La campaña de Pedro Castillo como candidato presidencial se centró en el grito de “vamos a derrotar la corrupción”, pero era pura propaganda y no un plan. Nunca pudo resolver este problema que la ciudadanía expresaba con rabia. A la luz de los hechos actuales, no solo se comprobó que el jefe de Estado fue incapaz de cumplir lo prometido, sino que su Gobierno está tocando fondo por  tantos escándalos e irregularidades.

Ante las denuncias y revelaciones del entorno de Castillo sobre presuntos sobornos y repartijas en algunos ministerios, éste se hace el enojado y ofendido cuando lanza sus discursos en plazas del interior del país, intentando descalificar las informaciones de los medios. Lo demás es puro silencio, que en realidad es una reacción para evadirse de sus responsabilidades.

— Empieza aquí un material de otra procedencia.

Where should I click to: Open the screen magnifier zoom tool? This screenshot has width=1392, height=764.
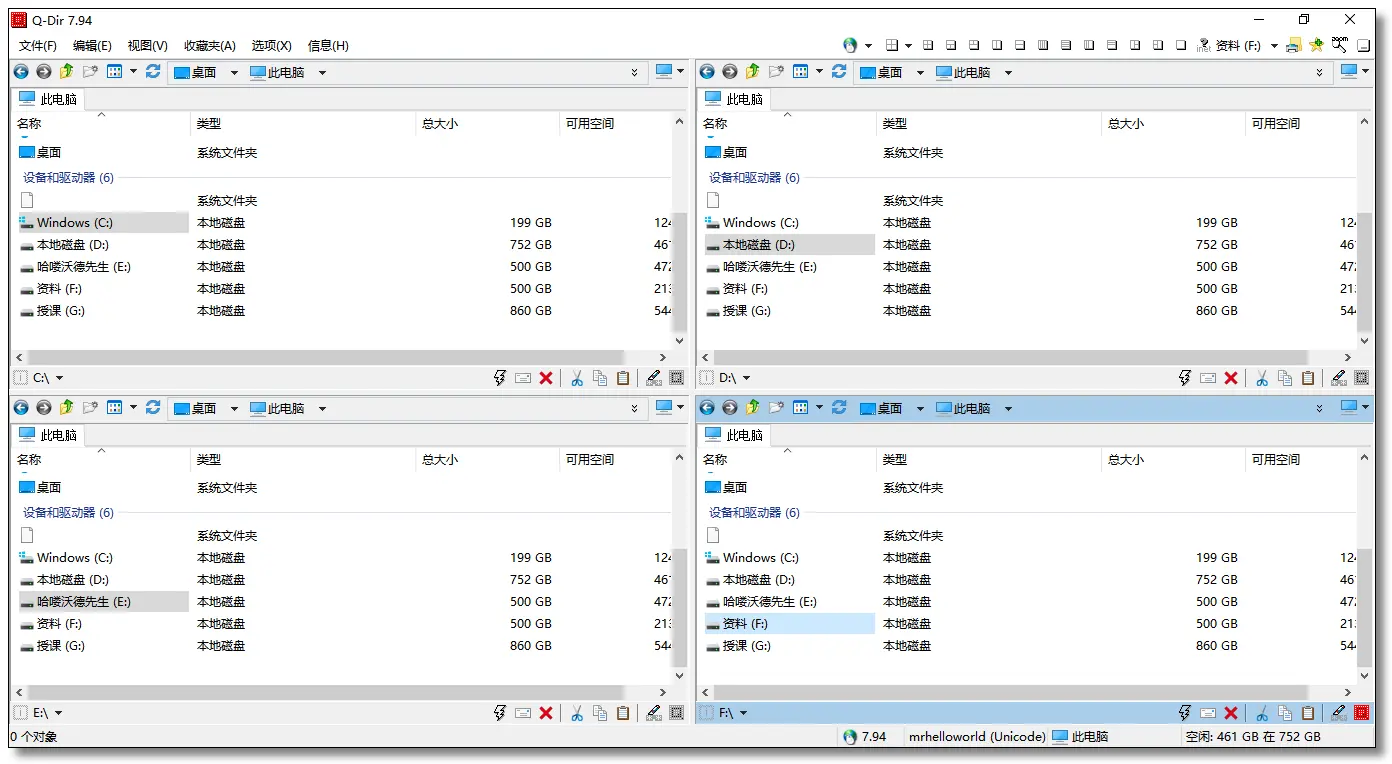point(1340,44)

El Gobierno tiene dos elementos agobiantes: la crisis económica y los claros indicios de corrupción. Todo se complica ante la ausencia de alternativas. La situación seguramente seguirá siendo muy mala, lo que no podemos saber es cuándo se terminará todo este proceso de descomposición para comenzar una nueva etapa.

Ante la falta de respuestas contundentes de la clase política, solo queda confiar en nuevos líderes que conduzcan al Perú hacia un derrotero serio y creíble, con autoridad moral y capacidad profesional para dirigir los destinos de los peruanos.